Yale Budget Lab estimated that Trump's new car rate, which took effect Thursday, would increase vehicle prices at an average of 13.5%. In total, the group estimated that American households would pay an average of between $500 and $600 as a result of tariffs.
Trump repeated the sentiment, claiming that price increases were minimal compared to other economic benefits. Over the weekend, NBC News correspondent Kristen Welker asked the president if he was concerned that tariffs could make cars more expensive. “I didn't really care,” Trump replied.
“When prices of foreign cars go up, they're going to buy American cars,” he said of the consumer.

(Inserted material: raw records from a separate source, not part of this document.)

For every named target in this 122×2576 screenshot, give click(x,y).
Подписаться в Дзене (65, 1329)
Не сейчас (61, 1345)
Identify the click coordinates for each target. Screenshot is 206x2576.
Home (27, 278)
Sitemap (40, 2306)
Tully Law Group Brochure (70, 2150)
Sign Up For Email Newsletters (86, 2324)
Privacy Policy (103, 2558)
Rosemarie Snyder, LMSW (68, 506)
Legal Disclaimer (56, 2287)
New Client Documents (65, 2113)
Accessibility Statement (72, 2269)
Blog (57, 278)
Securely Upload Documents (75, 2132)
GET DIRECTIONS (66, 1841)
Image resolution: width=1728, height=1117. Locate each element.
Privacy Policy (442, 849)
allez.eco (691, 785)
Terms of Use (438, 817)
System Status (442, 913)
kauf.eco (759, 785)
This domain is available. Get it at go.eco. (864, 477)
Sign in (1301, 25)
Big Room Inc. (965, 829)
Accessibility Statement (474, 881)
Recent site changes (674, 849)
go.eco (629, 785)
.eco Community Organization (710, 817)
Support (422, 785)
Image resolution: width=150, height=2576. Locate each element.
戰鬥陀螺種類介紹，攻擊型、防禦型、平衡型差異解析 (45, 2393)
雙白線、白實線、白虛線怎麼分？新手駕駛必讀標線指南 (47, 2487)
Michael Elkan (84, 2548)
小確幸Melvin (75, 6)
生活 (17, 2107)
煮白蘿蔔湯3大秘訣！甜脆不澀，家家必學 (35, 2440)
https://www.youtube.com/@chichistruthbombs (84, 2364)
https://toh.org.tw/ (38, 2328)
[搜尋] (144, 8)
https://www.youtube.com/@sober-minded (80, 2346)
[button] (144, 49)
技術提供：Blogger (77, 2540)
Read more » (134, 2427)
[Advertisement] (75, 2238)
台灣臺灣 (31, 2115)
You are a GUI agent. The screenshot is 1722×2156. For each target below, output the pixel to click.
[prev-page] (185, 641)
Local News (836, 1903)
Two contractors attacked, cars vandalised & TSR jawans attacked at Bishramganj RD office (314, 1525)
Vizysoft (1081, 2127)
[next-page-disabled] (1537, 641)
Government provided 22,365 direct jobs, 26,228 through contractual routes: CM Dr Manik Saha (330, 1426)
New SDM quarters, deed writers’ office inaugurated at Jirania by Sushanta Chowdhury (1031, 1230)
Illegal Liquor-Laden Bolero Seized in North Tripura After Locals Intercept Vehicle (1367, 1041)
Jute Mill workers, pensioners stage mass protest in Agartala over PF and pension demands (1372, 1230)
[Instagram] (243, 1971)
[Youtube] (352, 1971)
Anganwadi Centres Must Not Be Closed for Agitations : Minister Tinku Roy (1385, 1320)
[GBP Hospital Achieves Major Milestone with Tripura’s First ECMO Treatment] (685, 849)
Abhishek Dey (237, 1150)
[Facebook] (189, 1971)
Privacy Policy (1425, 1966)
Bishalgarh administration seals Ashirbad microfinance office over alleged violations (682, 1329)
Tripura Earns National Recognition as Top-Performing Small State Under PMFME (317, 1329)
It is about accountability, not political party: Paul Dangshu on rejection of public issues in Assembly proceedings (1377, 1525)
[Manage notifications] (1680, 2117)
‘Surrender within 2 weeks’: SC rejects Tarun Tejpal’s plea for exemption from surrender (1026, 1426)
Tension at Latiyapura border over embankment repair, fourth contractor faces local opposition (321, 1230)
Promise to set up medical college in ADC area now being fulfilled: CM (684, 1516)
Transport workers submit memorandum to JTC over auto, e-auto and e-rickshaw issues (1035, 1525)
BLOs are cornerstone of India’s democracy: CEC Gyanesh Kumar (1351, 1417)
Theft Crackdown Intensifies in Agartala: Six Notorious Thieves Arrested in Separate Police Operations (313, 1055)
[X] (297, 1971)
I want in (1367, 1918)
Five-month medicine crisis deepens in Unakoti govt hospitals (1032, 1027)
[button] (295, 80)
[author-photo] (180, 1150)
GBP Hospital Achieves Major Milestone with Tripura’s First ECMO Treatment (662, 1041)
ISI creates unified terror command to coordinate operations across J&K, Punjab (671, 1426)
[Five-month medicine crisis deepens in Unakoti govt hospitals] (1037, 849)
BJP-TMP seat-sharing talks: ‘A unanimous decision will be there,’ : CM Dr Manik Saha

What does it mean to be made by Americans?
What is an import?
Borders are blurred in vehicle production, and often parts are supplied from around the world.
Almost half of all vehicles sold in the US are imported, and almost 60% of the parts used in vehicles assembled in the US are imported.
Since the creation of the North American free trade zone in 1994, American and foreign-owned automakers have built supply chains that transcend the borders of the US, Canada and Mexico.
For example, the 2024 Chevrolet Bleather, a popular sports utility vehicle created by General Motors, is assembled in a Mexican factory using an engine and transmission produced in the US.
What is the history of US tariffs?
1789: The United States relied heavily on tariffs to fund the federal government and protect domestic manufacturers, as proposed by First Secretary of the Treasury, Alexander Hamilton.
1828: The federal government passed an average tariff of 38% to protect the country's manufacturing sector from foreign competitors. These have been labelled “hate tariffs” by the southern states, and their economy relied on exporting raw materials and importing manufactured goods, leading to constitutional conflicts.
1930: The Smoot Holy Customs Act of 1930 was enacted in an attempt to protect US businesses after the stock market crash of 1929. Instead, as explained in “Ferris Buhler's Holiday,” tariffs “didn't work and the United States sank deep into the Great Repression.”
1934: Franklin D. Roosevelt signed the Mutual Trade Agreement Act, giving the President the authority to negotiate a bilateral trade agreement. This set the stage for over 90 years of liberal free trade policy.
Reports were contributed by Mark Rander, Eche Nelson, Alexandra Stevenson, Andrew Duren, June Kim, Carl Russell, Colby Smith, Ian Austin, Vosa Isai, Annie Correle, Keith Bradshire and Alan Rappeport.